* Task requirements
Your output must be the lines below from the line containing "The width and" to the line containing "Image resolution: width=1063", both lines included, reproduced exactly and without pictures.
··· Extracted records ···
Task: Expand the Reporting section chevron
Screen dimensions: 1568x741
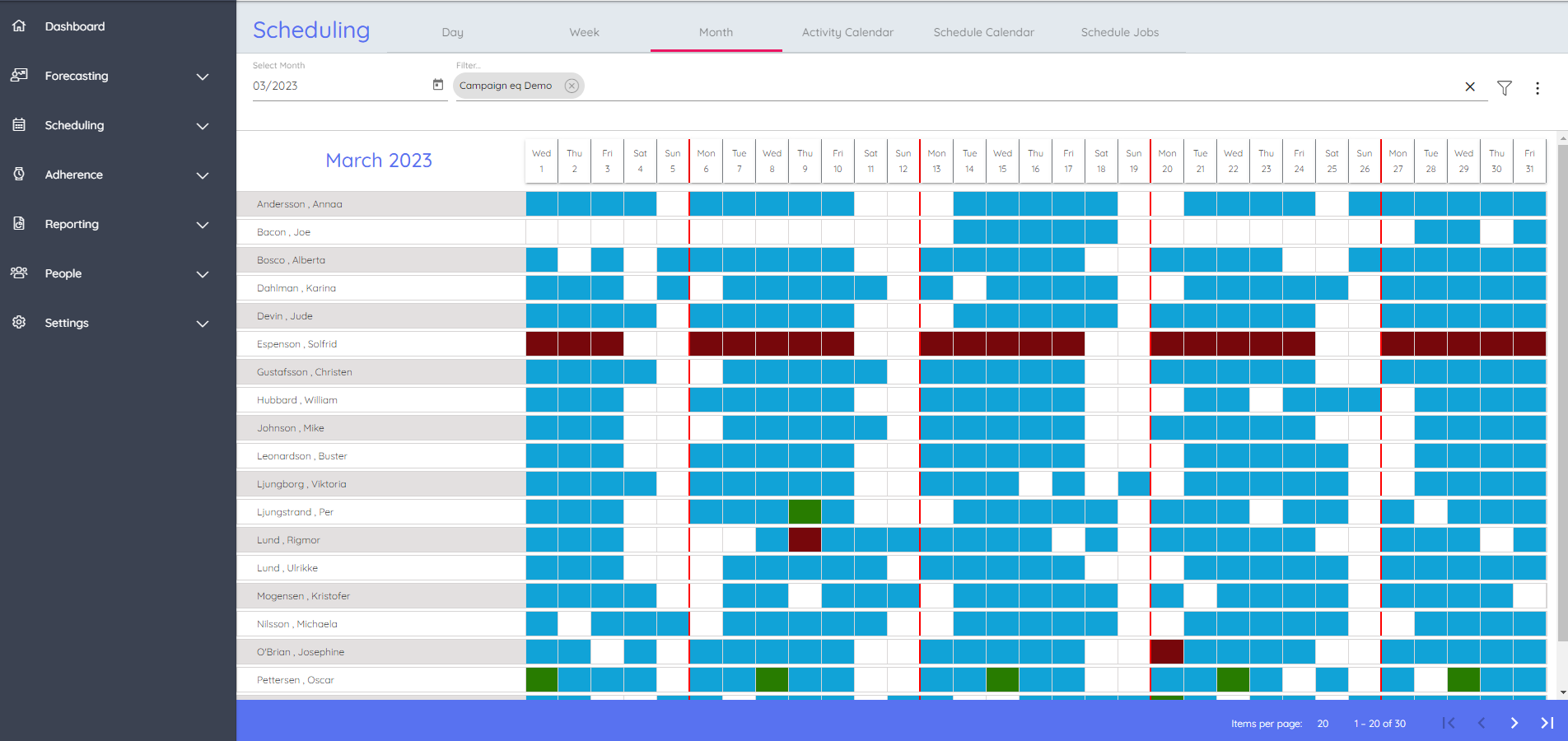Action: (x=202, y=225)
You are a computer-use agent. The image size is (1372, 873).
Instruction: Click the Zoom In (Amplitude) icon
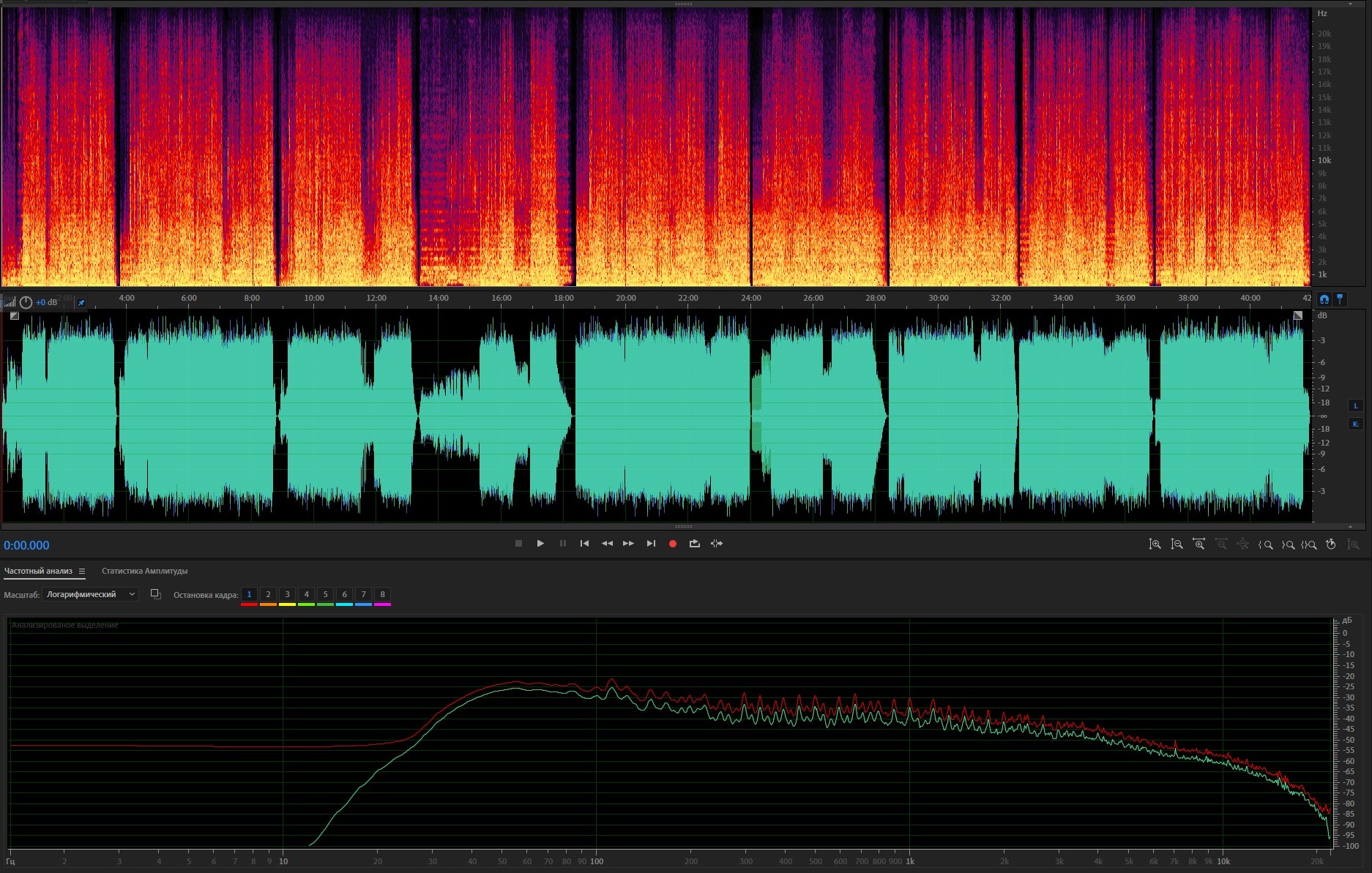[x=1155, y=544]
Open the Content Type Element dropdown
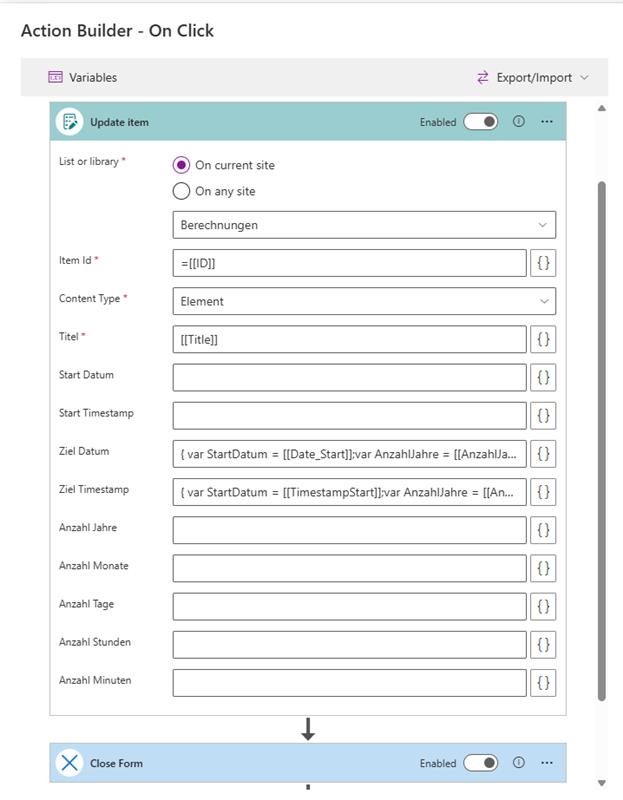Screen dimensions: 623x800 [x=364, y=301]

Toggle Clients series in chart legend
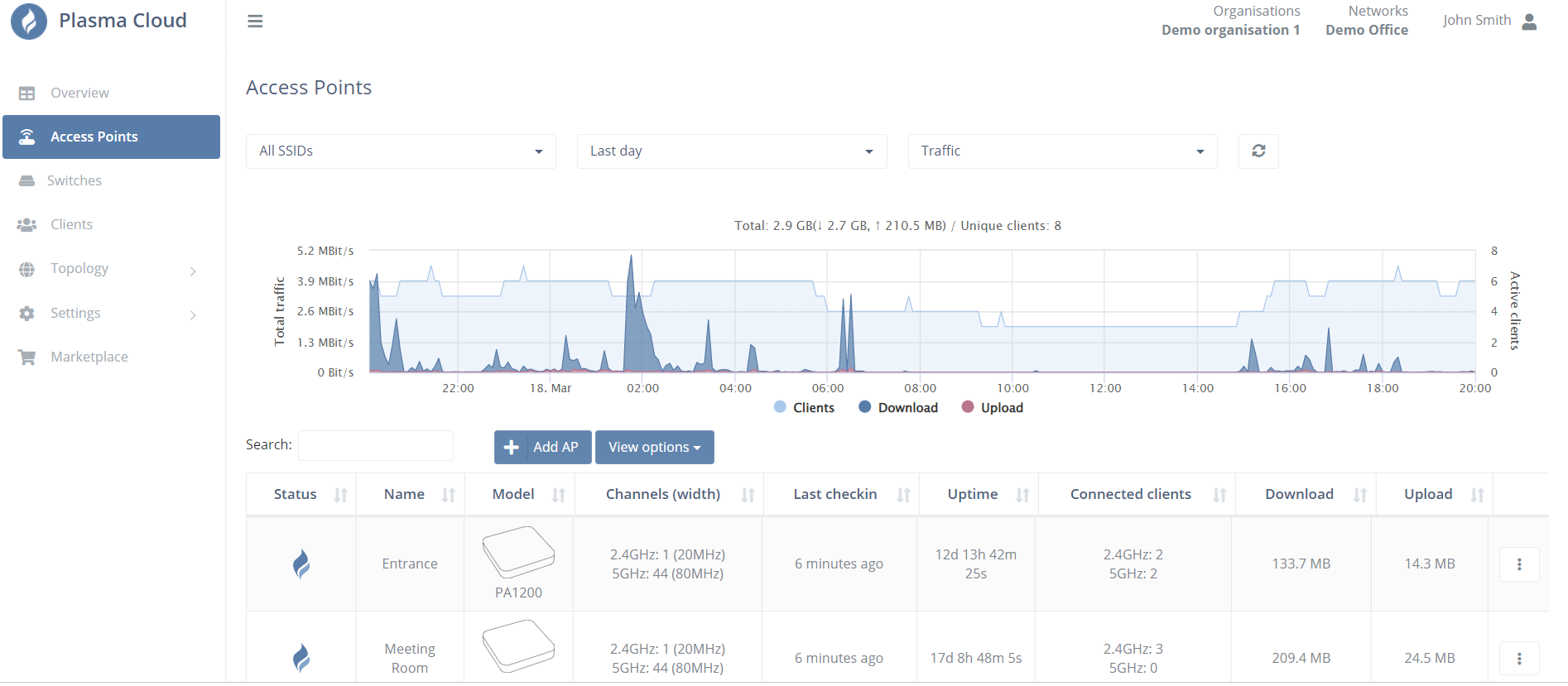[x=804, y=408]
···
··· Extracted records ···
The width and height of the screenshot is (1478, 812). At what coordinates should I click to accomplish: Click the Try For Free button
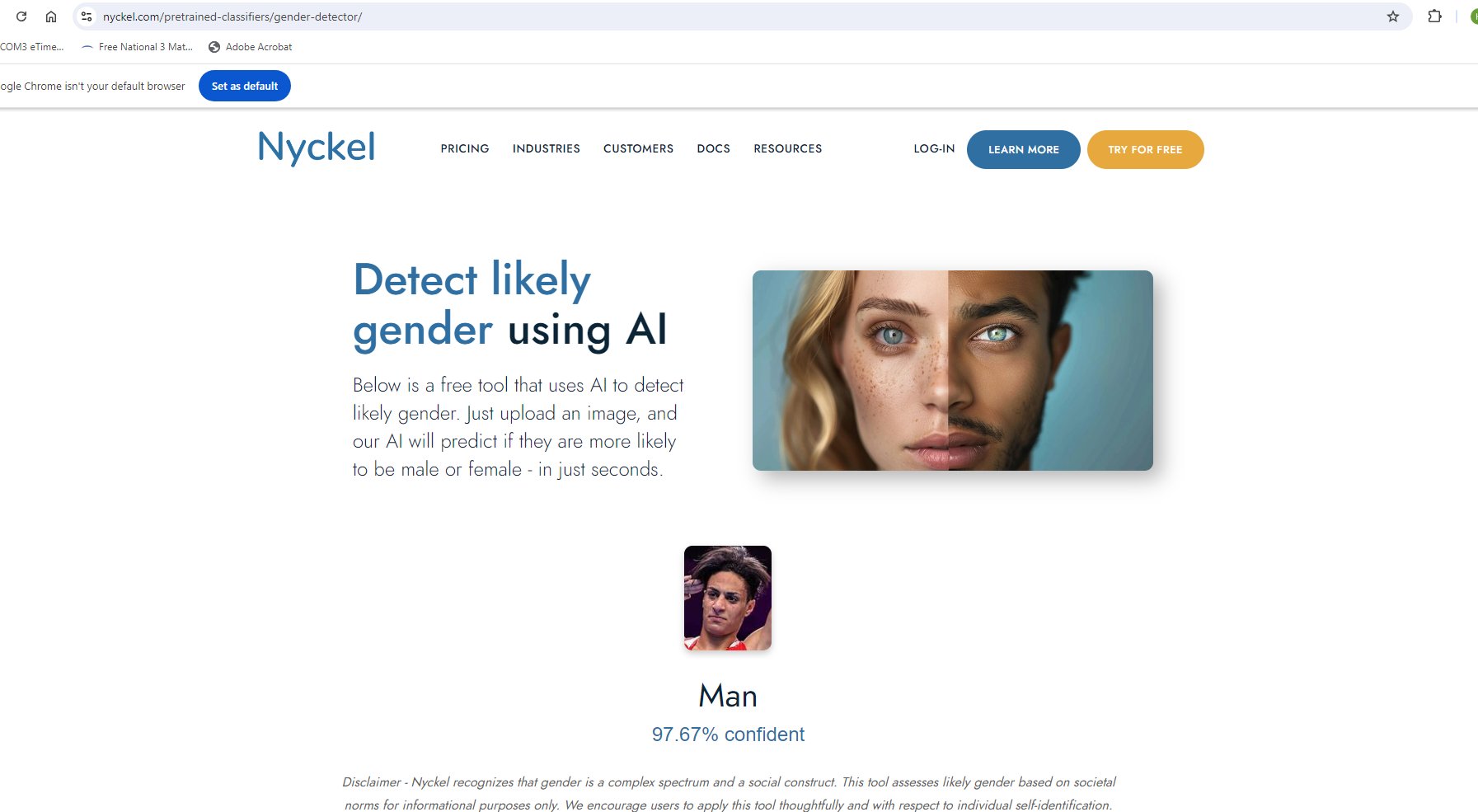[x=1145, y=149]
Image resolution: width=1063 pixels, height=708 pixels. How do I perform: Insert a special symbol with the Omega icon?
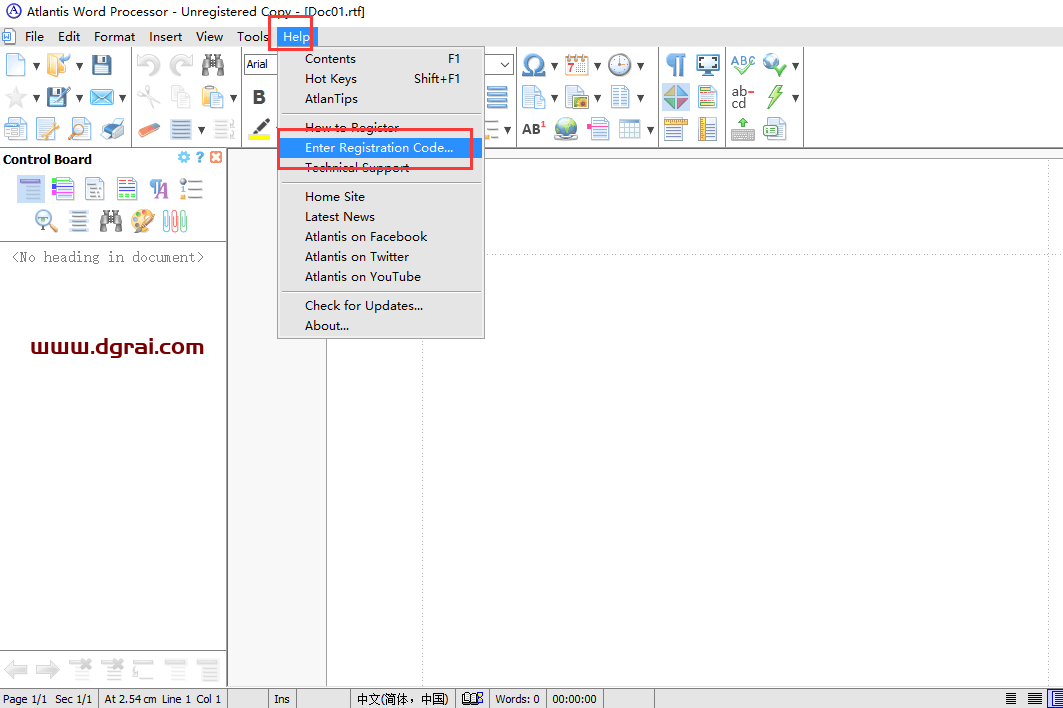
···
* Output of the task
The width and height of the screenshot is (1478, 812). At what coordinates should I click to accomplish: Click the Try For Free button
[x=1145, y=149]
Image resolution: width=1063 pixels, height=708 pixels. How do I perform: Insert a special symbol with the Omega icon?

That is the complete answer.